Recently a Connecticut district court indicated that unless the parties settled the case in question, it might find that plaintiff was entitled to FMLA job protections even though she was not eligible for FMLA. Plaintiff had worked for employer/defendant for just under one year when she was advised by her doctor to have Achilles tendon surgery to address hip and knee pain. She advised HR of her intent to take FMLA once she was eligible for the surgery. An HR representative directed her to begin her leave immediately “because she was a liability” even though she was not working under any restrictions. She was also told not to worry about her FMLA being approved and that her job would be waiting for her. Based on those assertions, plaintiff scheduled and underwent surgery eight days before her one year anniversary with the company, although she had initially intended to schedule her surgery after her one year anniversary. While she was on leave the company sent her a letter that she was ineligible for FMLA leave and that they were terminating her.
Plaintiff sued, claiming that she was denied her FMLA rights. The company sought dismissal of the suit on the basis that plaintiff was not entitled to the protections of FMLA because she had not worked there for at least one year. The court, in urging settlement of the case, noted the inherent unfairness in allowing the company to represent to her that she would be entitled to FMLA and then deny her coverage.

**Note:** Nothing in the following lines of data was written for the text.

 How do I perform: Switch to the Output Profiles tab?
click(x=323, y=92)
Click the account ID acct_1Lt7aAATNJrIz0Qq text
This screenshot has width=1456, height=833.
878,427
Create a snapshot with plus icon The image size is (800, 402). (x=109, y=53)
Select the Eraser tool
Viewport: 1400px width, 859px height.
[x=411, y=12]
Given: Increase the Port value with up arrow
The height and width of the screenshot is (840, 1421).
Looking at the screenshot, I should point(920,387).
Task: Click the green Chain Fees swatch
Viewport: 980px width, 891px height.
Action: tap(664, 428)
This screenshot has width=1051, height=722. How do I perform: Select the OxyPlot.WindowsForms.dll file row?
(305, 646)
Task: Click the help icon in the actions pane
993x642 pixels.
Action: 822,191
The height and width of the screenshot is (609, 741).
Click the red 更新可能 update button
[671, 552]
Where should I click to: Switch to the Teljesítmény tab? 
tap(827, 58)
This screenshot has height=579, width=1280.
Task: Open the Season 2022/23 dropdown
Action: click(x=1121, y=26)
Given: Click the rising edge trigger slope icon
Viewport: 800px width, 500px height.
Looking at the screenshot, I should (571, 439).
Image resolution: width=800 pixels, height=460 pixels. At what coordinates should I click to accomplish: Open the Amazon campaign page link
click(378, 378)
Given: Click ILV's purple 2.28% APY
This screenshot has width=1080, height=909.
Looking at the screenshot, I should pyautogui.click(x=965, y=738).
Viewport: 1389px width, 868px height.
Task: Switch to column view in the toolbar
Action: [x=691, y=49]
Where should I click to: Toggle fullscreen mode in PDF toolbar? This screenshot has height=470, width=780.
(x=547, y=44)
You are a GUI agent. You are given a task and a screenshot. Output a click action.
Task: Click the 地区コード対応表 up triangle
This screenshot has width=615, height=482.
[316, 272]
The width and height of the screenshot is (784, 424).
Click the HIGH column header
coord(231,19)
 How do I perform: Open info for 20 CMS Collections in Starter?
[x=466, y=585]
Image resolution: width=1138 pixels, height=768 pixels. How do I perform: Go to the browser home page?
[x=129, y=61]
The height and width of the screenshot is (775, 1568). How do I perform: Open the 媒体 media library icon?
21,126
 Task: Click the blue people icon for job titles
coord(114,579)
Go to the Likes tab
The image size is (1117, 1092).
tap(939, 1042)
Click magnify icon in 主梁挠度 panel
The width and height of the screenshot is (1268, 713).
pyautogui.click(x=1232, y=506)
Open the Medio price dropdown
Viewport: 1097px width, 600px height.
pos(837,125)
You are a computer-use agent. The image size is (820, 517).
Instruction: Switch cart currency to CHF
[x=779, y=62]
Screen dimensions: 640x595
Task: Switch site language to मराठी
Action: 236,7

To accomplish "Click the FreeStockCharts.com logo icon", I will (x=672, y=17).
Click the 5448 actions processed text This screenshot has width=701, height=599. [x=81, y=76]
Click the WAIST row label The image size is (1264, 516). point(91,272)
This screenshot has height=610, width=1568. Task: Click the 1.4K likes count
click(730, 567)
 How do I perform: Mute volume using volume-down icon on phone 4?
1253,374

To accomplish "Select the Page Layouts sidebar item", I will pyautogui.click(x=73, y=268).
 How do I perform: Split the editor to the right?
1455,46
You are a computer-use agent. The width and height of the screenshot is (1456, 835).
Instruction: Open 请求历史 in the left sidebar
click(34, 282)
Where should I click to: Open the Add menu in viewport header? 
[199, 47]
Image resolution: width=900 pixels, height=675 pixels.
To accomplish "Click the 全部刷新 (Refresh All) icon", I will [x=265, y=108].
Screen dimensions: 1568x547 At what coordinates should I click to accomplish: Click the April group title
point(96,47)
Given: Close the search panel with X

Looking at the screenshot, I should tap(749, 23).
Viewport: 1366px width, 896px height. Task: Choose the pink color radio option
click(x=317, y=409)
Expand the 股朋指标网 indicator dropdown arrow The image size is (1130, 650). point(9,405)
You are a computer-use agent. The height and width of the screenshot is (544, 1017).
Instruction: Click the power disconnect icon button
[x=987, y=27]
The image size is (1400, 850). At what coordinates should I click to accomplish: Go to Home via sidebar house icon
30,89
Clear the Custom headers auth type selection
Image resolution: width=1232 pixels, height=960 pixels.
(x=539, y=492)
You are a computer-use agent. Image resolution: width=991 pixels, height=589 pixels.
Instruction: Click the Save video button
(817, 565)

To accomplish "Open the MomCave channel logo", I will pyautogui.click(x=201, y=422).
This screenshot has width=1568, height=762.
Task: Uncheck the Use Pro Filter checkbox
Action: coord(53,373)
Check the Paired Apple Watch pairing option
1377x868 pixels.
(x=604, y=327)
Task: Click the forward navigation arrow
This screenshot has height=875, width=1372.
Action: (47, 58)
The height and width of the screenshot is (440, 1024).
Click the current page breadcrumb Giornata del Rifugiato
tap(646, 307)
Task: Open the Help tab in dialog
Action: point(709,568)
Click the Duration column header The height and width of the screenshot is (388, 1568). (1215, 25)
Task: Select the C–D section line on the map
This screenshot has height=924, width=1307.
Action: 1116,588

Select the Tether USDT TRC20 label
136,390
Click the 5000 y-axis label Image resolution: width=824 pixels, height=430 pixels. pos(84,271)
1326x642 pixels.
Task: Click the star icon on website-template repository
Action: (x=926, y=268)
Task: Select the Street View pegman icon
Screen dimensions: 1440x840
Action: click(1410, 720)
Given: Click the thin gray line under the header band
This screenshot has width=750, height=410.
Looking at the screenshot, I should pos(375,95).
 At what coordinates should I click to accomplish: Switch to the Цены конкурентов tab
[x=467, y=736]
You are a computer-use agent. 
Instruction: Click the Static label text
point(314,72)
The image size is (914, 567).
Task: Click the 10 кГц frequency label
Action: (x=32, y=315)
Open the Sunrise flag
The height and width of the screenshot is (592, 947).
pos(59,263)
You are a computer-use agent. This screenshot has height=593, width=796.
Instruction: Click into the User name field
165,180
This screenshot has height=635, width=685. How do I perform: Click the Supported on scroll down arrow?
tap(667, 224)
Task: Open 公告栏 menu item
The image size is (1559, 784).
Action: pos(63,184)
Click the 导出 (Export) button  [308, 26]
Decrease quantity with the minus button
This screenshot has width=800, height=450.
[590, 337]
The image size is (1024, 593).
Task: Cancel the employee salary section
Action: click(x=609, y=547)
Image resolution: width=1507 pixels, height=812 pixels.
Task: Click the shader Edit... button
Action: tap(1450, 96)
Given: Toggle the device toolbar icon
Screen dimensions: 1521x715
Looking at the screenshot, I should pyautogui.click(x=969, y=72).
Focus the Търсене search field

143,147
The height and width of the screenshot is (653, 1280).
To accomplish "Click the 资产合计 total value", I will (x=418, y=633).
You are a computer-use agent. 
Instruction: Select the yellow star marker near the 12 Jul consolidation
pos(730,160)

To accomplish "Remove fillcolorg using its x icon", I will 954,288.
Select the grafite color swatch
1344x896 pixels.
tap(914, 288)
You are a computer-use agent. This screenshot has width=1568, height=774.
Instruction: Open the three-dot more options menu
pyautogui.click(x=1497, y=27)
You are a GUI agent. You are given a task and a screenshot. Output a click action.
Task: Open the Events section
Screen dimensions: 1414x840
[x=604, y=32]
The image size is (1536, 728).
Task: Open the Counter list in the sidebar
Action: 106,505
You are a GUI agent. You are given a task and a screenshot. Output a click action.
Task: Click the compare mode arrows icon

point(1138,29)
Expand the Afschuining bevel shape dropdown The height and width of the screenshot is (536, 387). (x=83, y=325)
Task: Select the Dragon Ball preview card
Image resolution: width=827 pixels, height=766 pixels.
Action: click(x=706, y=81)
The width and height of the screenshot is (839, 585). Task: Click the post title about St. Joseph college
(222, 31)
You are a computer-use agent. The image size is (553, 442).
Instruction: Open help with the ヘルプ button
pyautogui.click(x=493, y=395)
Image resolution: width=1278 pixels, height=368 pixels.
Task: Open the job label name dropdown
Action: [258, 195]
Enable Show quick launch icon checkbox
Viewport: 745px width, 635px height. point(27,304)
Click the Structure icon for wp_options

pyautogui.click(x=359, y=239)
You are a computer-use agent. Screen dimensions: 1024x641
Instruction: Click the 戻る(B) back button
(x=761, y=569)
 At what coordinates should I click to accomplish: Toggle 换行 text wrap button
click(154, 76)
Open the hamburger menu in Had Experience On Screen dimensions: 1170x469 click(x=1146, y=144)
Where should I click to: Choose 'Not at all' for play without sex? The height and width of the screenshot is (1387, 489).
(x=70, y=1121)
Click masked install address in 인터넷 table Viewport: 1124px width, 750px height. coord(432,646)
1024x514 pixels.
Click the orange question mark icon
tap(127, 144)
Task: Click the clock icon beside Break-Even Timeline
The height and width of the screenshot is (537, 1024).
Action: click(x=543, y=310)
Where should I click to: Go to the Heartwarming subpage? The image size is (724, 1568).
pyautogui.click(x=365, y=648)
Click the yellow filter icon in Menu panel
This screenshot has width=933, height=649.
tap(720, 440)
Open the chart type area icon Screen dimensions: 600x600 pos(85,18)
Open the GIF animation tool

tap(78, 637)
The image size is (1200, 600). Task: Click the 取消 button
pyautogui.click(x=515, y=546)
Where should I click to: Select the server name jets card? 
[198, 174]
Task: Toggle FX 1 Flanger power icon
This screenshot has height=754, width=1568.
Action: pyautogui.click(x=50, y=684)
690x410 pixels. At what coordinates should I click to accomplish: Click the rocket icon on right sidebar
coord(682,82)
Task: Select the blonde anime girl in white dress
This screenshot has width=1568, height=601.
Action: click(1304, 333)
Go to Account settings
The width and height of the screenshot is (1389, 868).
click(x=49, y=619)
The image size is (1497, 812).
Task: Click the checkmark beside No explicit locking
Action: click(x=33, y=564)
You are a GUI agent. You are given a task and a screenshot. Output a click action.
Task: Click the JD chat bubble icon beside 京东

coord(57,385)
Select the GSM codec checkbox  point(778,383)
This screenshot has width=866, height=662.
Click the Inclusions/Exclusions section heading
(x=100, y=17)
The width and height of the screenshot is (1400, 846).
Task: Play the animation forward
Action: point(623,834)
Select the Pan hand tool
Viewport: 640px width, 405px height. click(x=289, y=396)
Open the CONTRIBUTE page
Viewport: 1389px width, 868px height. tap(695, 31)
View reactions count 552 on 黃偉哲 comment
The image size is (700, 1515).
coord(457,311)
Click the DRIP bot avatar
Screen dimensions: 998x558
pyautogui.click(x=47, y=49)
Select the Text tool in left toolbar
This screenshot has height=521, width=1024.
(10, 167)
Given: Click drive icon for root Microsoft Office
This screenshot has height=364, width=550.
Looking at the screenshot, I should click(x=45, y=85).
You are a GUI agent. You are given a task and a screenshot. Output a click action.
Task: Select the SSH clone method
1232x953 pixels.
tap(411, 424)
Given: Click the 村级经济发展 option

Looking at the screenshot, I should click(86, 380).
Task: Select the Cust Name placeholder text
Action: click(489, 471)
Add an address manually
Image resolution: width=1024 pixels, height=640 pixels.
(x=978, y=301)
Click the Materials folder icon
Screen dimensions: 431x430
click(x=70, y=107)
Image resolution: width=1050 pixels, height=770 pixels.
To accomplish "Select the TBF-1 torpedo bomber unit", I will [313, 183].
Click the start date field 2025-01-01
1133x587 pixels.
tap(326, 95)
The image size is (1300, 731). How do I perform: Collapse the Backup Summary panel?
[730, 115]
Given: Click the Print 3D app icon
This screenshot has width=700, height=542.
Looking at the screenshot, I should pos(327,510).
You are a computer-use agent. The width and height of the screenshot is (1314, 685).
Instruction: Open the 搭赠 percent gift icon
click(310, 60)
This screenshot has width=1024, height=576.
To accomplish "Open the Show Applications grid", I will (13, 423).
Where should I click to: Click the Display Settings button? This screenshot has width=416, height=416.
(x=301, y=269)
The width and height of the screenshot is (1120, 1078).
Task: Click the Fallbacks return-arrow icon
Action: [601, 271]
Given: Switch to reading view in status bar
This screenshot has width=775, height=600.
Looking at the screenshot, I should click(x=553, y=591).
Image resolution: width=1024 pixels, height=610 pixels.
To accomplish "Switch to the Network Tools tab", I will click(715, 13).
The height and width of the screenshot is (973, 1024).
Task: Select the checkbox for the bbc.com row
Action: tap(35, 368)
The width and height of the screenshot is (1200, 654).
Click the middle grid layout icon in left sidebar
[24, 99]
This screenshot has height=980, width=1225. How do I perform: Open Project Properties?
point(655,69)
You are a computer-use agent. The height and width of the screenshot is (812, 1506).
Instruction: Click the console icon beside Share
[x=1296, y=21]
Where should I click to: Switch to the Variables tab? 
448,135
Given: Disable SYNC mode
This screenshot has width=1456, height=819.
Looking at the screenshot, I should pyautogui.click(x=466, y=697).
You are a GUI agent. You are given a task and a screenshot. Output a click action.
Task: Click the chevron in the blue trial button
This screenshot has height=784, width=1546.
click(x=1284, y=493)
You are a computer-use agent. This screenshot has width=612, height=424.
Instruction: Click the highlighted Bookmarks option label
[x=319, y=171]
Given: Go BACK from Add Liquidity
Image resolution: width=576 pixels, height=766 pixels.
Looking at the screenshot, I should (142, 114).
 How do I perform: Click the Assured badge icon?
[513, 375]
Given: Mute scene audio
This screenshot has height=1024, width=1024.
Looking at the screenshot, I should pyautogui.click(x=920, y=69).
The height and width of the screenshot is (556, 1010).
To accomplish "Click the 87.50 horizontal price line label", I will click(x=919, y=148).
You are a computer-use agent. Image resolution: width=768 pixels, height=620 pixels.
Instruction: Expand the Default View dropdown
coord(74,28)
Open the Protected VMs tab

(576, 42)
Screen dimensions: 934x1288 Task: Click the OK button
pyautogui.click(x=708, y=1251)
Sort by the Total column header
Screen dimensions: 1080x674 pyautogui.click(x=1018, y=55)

The lessons for employers are twofold. One is to ensure that anyone reviewing requests for leave or communicating with employees about FMLA should be well trained in the eligibility requirements. The other lesson is that those employers who are not otherwise covered by FMLA but who have an FMLA or similar type policy may want to remove or revise that policy because they could be conferring rights on employees to which they were otherwise not entitled.